Stored data entries:
***

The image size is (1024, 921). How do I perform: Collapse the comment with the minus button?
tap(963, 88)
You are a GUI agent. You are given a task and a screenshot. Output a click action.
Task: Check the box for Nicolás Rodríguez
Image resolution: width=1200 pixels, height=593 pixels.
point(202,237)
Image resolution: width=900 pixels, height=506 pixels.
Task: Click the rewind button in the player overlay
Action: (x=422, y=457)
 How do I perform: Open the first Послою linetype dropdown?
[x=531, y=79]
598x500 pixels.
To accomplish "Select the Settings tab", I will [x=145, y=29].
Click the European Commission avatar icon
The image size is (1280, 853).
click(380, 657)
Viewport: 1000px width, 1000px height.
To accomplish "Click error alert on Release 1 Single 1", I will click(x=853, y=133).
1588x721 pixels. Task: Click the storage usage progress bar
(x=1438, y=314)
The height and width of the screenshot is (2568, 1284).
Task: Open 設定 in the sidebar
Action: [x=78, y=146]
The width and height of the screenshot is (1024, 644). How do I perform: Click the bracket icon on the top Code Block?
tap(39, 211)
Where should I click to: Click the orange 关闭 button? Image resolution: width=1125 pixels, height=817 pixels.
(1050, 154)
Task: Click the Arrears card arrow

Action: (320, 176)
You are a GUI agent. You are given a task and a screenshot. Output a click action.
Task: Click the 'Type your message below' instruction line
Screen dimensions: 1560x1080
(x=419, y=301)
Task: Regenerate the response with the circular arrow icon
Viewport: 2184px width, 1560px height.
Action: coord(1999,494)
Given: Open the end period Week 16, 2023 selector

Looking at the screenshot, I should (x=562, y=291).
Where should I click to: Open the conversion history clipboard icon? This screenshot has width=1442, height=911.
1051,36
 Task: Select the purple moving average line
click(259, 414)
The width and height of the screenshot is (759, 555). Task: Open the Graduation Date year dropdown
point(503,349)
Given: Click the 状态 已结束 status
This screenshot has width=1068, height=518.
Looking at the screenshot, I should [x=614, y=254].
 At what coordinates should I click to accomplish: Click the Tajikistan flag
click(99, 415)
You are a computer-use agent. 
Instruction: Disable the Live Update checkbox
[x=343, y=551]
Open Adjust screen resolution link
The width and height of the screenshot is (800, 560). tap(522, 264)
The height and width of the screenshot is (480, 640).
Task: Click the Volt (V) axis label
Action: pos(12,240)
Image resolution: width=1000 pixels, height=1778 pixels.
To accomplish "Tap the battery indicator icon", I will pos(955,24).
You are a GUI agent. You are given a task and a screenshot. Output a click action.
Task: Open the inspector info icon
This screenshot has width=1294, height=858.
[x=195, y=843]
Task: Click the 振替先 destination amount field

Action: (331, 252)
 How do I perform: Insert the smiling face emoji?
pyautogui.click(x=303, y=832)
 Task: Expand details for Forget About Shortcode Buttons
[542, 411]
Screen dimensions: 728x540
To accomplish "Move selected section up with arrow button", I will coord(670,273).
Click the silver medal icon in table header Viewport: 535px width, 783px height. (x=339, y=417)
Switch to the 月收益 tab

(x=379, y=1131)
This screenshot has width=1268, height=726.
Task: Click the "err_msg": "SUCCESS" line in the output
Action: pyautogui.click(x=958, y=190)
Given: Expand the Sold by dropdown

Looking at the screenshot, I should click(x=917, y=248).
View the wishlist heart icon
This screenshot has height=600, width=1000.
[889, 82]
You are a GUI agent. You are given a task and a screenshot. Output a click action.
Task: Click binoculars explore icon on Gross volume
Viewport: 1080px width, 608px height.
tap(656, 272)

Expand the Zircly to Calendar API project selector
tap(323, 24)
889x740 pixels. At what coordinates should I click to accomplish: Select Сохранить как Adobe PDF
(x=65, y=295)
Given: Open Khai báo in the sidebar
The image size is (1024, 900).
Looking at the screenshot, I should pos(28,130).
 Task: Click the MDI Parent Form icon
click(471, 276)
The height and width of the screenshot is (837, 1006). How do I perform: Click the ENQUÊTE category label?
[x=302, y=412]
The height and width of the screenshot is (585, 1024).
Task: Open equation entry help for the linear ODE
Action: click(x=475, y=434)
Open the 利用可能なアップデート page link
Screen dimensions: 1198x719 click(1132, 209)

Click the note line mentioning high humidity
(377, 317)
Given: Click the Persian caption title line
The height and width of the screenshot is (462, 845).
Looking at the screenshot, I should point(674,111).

***

Copy out each line of the data containing the string "will".

To accomplish "Select the Settings tab", I will [x=145, y=29].
To accomplish "Click error alert on Release 1 Single 1", I will click(x=853, y=133).
To accomplish "Tap the battery indicator icon", I will pos(955,24).
To accomplish "Move selected section up with arrow button", I will coord(670,273).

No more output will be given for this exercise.